The FDA has turned down Merck’s application to expand the indication for its cholesterol-lowering drug ezetimibe (Zetia and Vytorin, Merck). This means there’s still no end in sight for this drug’s very long and very winding road.
Ezetimibe is now indicated to reduce LDL cholesterol in people with hyperlipidemia. The proposed new indication was for the reduction of cardiovascular risk in patients with coronary heart disease and was based on the results of the IMPROVE-IT trial.
The FDA decision is not unexpected since an FDA advisory panel in December voted 10-5 against the expanded indication. The panel was in broad agreement that the treatment benefit in the trial, though it achieved statistical significance, was too small to support the label upgrade. Panel member Thomas Fleming (University of Washington) said that “the goal of clinical research should not be to achieve statistical significance.” Another panel member, Milton Packer (Baylor University), said that “the benefit here is small. It is not robust. You blink and you miss it.”

#### [Provided material]
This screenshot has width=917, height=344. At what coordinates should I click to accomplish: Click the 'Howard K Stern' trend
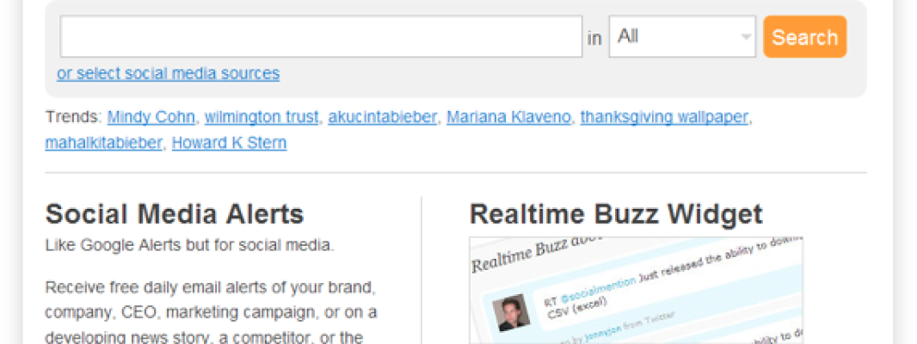(x=229, y=143)
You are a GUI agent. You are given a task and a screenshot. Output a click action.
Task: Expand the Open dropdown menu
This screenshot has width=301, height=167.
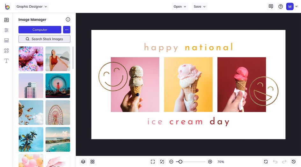click(180, 6)
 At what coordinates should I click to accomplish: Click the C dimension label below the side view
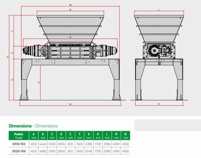pyautogui.click(x=159, y=104)
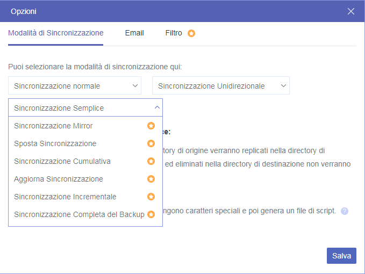The height and width of the screenshot is (274, 365).
Task: Click premium star beside Sincronizzazione Completa del Backup
Action: pos(151,214)
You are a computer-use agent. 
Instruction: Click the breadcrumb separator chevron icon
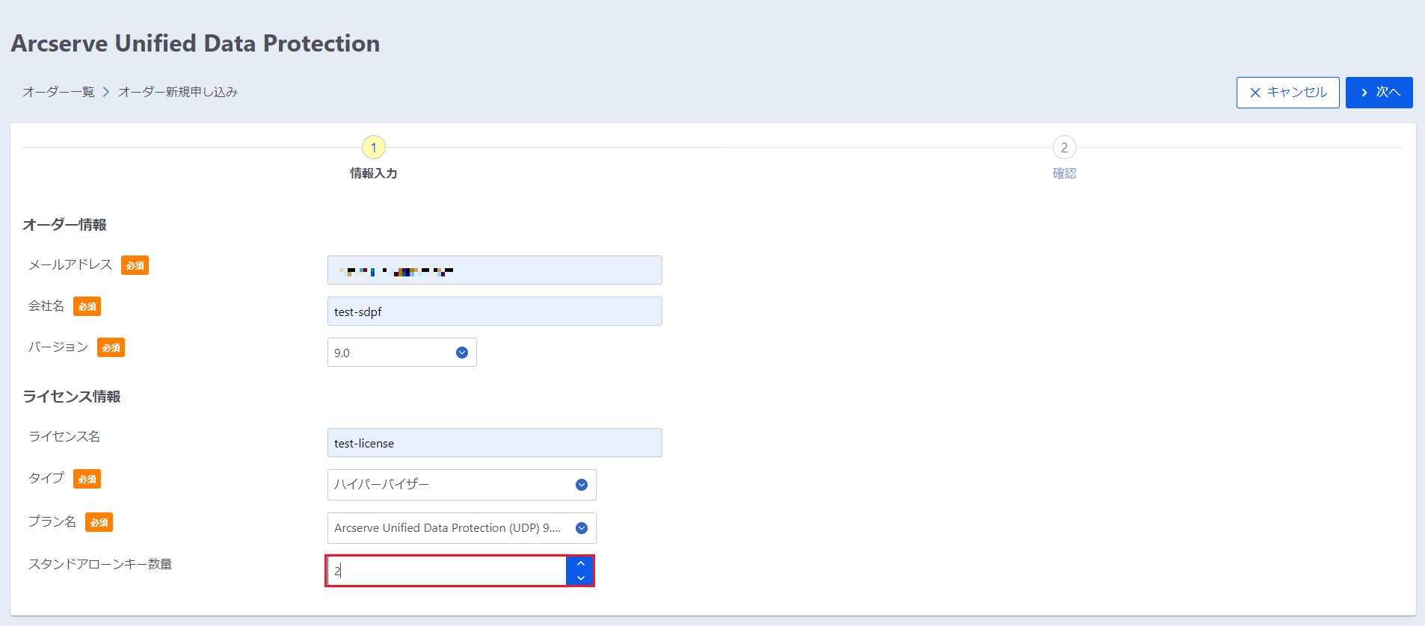(106, 92)
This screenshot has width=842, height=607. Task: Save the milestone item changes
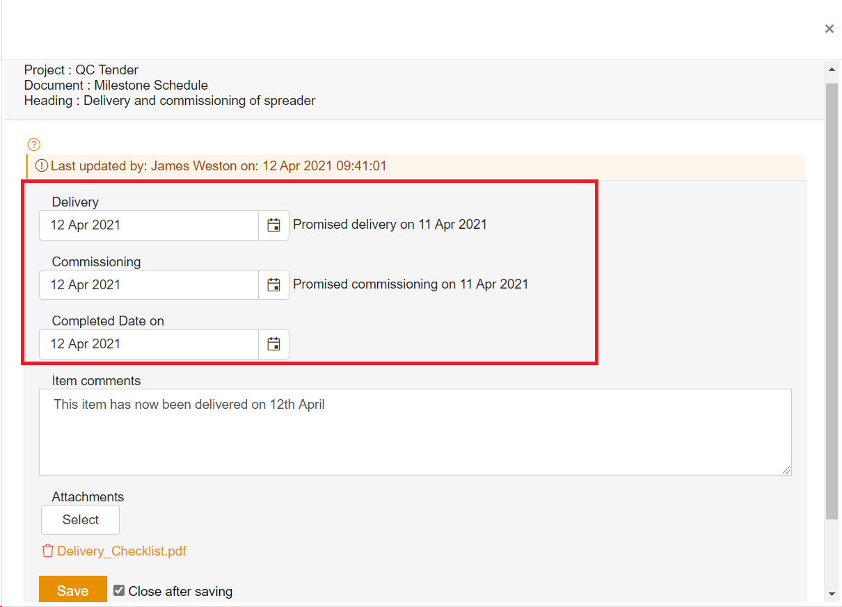pos(73,590)
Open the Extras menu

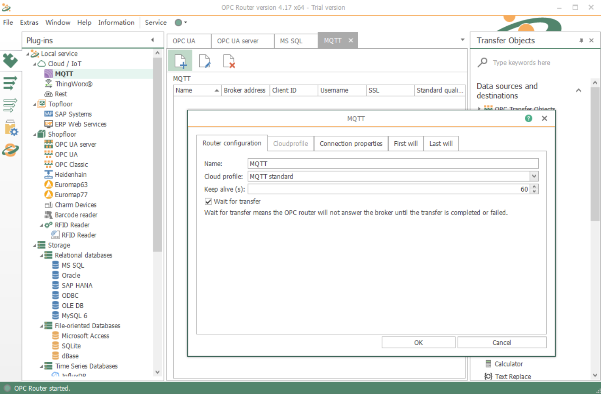click(x=29, y=22)
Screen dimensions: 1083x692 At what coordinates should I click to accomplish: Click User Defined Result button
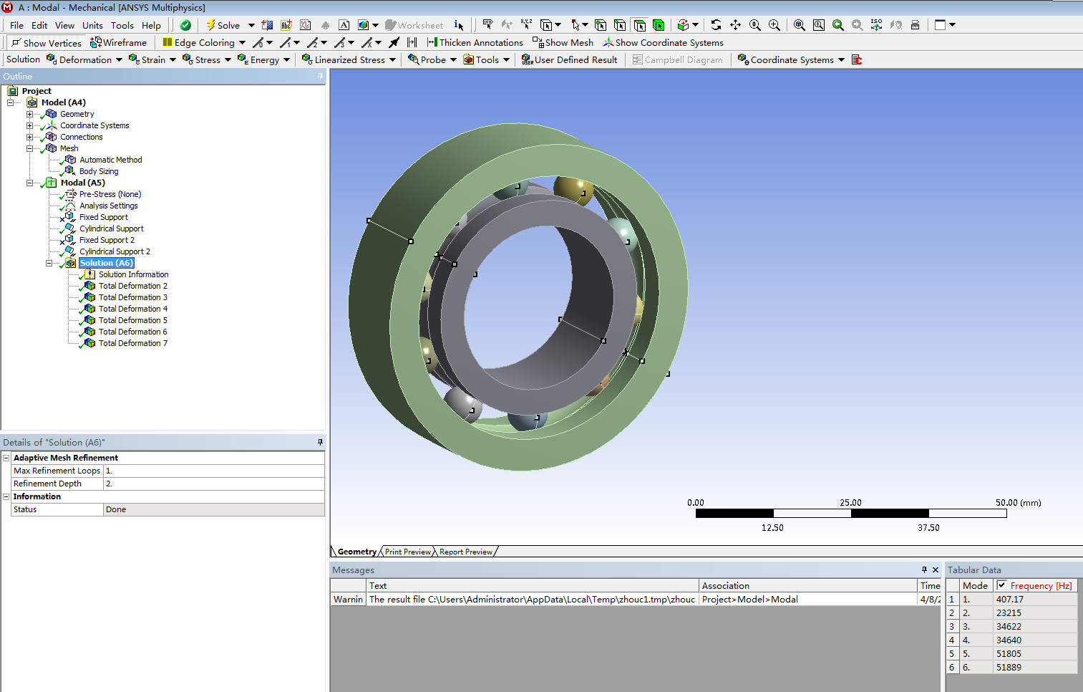pyautogui.click(x=569, y=60)

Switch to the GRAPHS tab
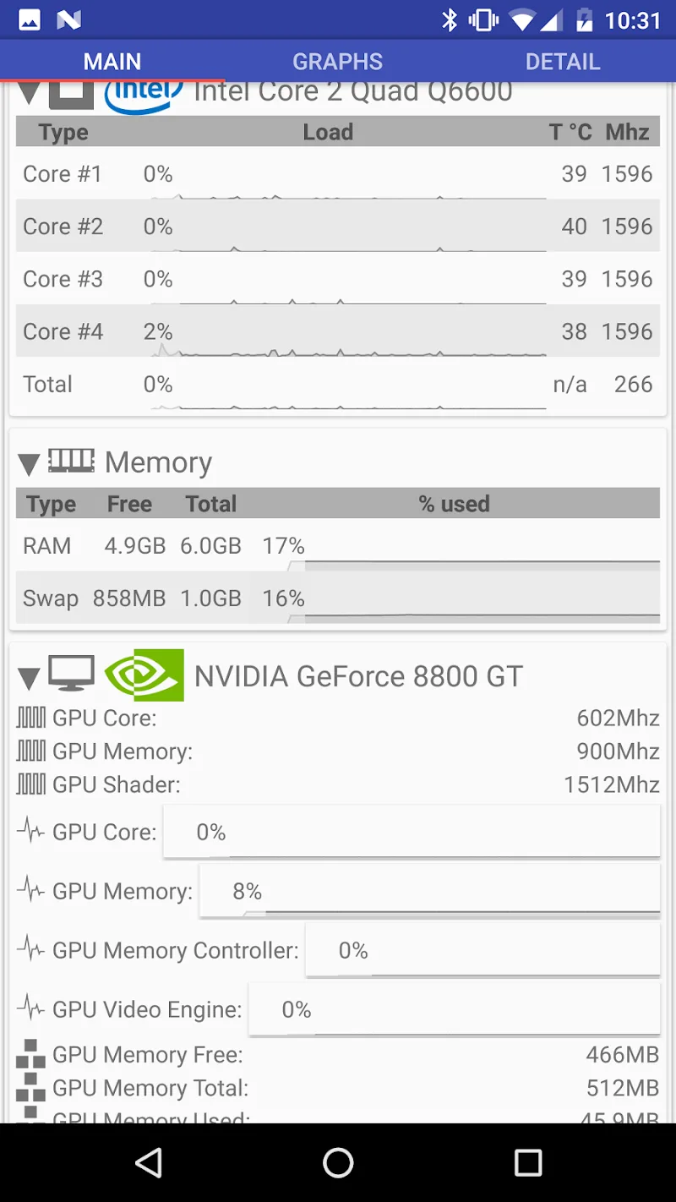(x=337, y=60)
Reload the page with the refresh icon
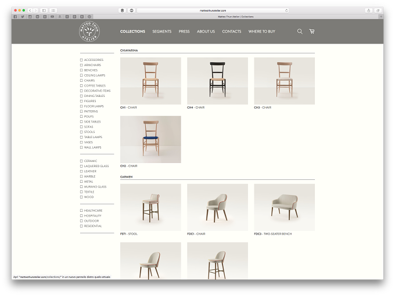 pyautogui.click(x=286, y=10)
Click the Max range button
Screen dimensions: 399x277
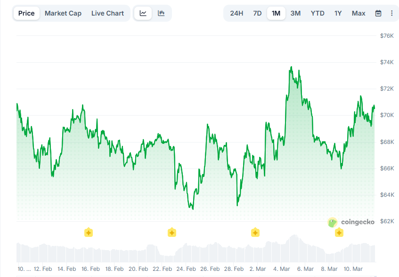[x=358, y=13]
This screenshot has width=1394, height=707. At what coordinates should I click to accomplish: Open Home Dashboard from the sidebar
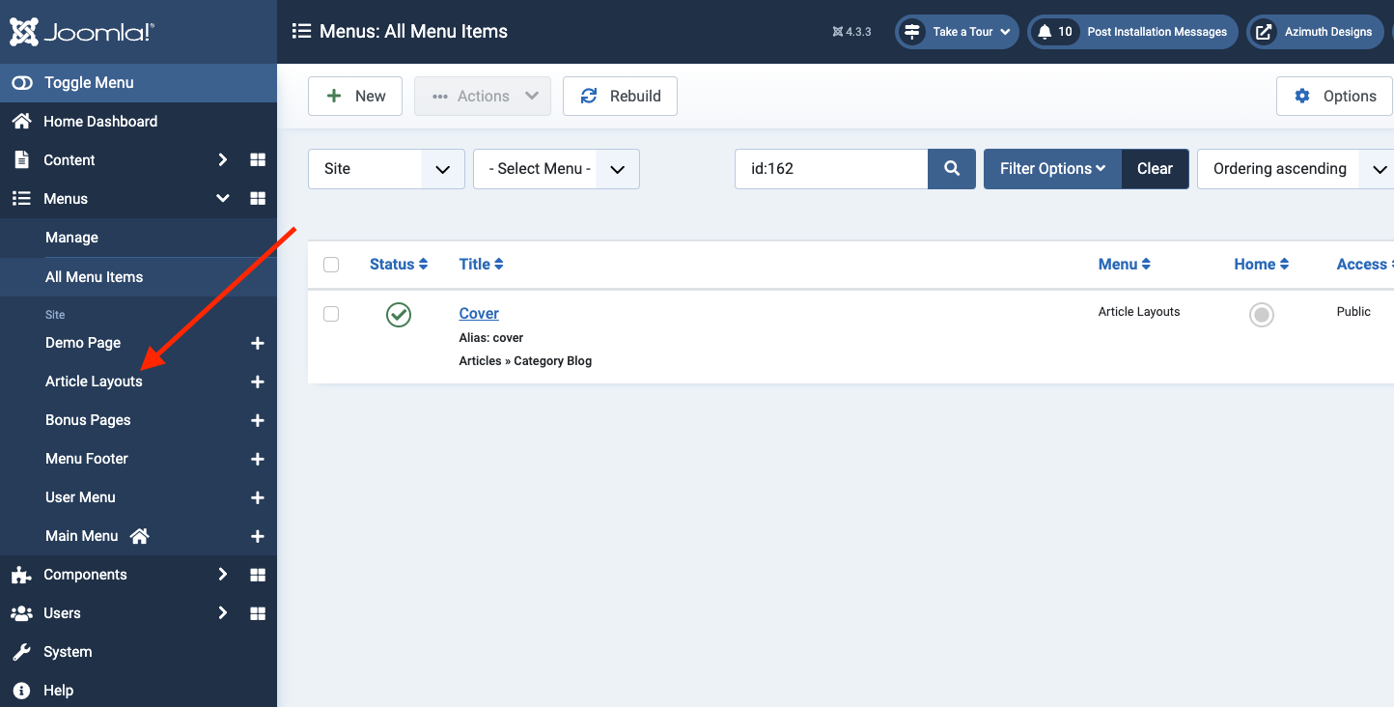99,122
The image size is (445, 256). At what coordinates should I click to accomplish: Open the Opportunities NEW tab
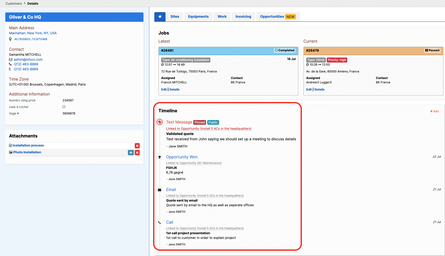coord(278,17)
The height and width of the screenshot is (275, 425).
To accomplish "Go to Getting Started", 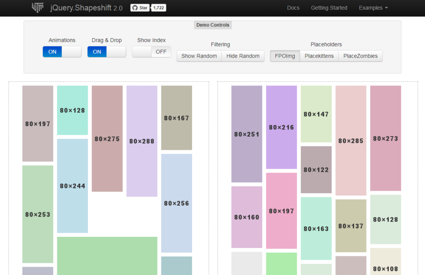I will pyautogui.click(x=329, y=8).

#### [Exercise instructions]
A. According to the ezetimibe article, why was the FDA's decision not unexpected? Answer in one to three sentences.
B. List every organization or institution named in the ezetimibe article.
C. Resume the ezetimibe article, starting after its final sentence.

#### [Answers for each item]
A. The FDA's decision was not unexpected because an FDA advisory panel had already voted 10-5 against the expanded indication in December. The panel broadly agreed that the treatment benefit in the trial was too small to support the label upgrade, even though it was statistically significant.

B.
- FDA
- Merck
- University of Washington
- Baylor University

C.
Merck did not disclose details of the FDA’s complete response letter. The company only said that it is “reviewing the letter and will determine next steps.” The commercial importance of the decision is unclear. The first generic versions of ezetimibe will be launched in the US in December of this year. In Europe the patent for Zetia expires in October 2017 and Vytorin in April 2019.